Em 1998, o E*TRADE, deu ao investidor, um acesso direto às bolsas pela primeira vez. Até então, comprar uma ação obrigava a ligar a um corretor, que executava a ordem e cobrava uma comissão generosa por isso. De repente, qualquer pessoa podia fazê-lo por conta própria, em segundos, por uma fração do custo. A ameaça parecia existencial: se o cliente pode executar sozinho, para que precisa de intermediário?

Em 2008, os “robo-advisors” foram mais longe. Não só executavam ordens – construíam carteiras diversificadas, rebalanceavam automaticamente e faziam-no por custos próximos de zero. A promessa era sedutora: gestão profissional, sem o custo do profissional. A Betterment e a Wealthfront, aperfeiçoaram este modelo e foram explícitas na sua ambição: o consultor humano era um custo desnecessário que a tecnologia tornava redundante.

Em 2020, o Zoom removeu a fricção geográfica da relação – se a presença física deixava de ser necessária, o consultor local perdia uma das suas vantagens mais tangíveis. E em 2022, o ChatGPT demonstrou que uma máquina conseguia responder, em linguagem natural e em segundos, a, algumas perguntas, que antes exigiam anos de formação financeira.

Cada um destes momentos foi real. Cada tecnologia fez exatamente o que prometia.

E ainda assim, o consultor financeiro não desapareceu.

A narrativa é sempre a mesma: a tecnologia vai tornar o consultor obsoleto. O cliente vai gerir o seu próprio dinheiro. O custo vai aproximar-se de zero. O humano vai desaparecer da equação.

Só que não desapareceu.

Existem hoje sete vezes mais consultores financeiros do que em 1998. O setor cresce mais rapidamente do que a maioria das profissões. E a própria Betterment – aquela que há uma década declarava os consultores obsoletos – passou a vender software de apoio a consultores financeiros.

A confusão nasce de uma distinção que raramente é feita com clareza: a diferença entre a camada de execução e a camada de valor.

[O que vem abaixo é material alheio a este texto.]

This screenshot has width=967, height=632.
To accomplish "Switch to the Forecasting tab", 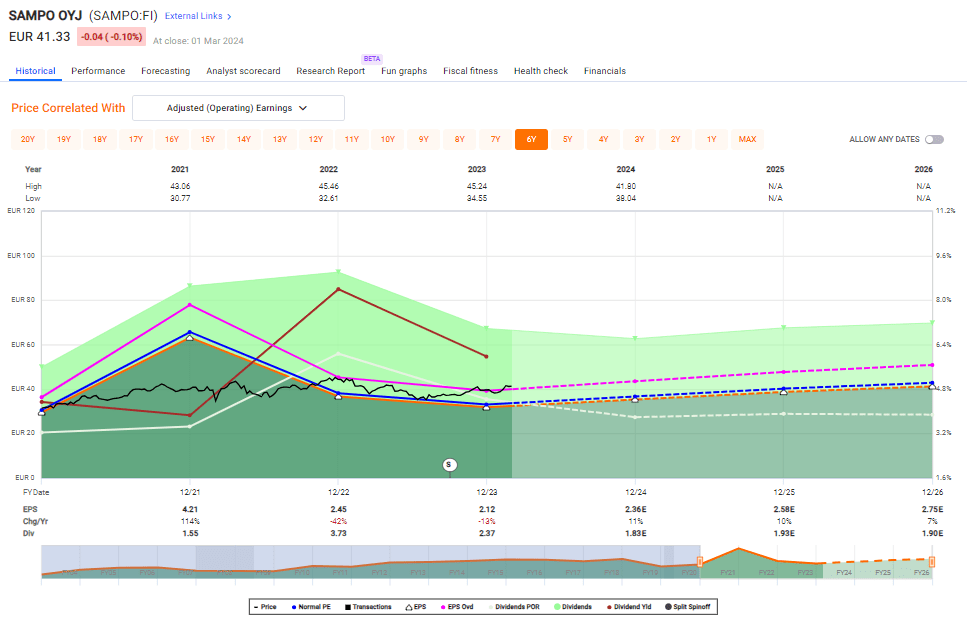I will tap(165, 71).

A camada de execução – comprar e vender ativos, rebalancear carteiras, comparar fundos, processar ordens – sempre foi e continuará a ser progressivamente automatizada. Isso é bom. Significa menos erros, menos custos, mais velocidade. A tecnologia faz isto melhor do que qualquer humano, e seria um dislate resistir a essa realidade.

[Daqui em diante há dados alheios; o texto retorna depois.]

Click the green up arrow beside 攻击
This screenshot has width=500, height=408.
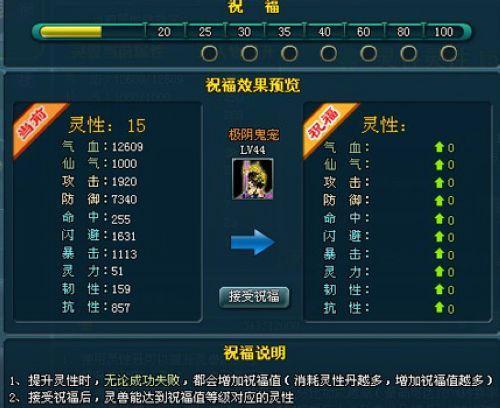tap(439, 182)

Mas a camada de valor é diferente. E é aqui que o consultor financeiro é insubstituível.

Quando os mercados caem dez por cento em poucos dias, o cliente não precisa de um algoritmo. Precisa de uma voz que o ajude a não tomar decisões “emotivas” e precipitadas. A venda em pânico nos mínimos, por exemplo, seguida da não-reentrada nos máximos, é o padrão que destrói mais riqueza do que qualquer crise…

Não há aplicação que consiga substituir a conversa humana nesse momento.

Quando alguém decide reformar-se mais cedo, vender a empresa, mudar de país ou planear a transferência de riqueza para os filhos, a decisão não é matemática. É contextual, emocional e profundamente pessoal. Precisa de alguém que conheça a história e os valores da pessoa – não de um modelo que otimiza para um objetivo isolado.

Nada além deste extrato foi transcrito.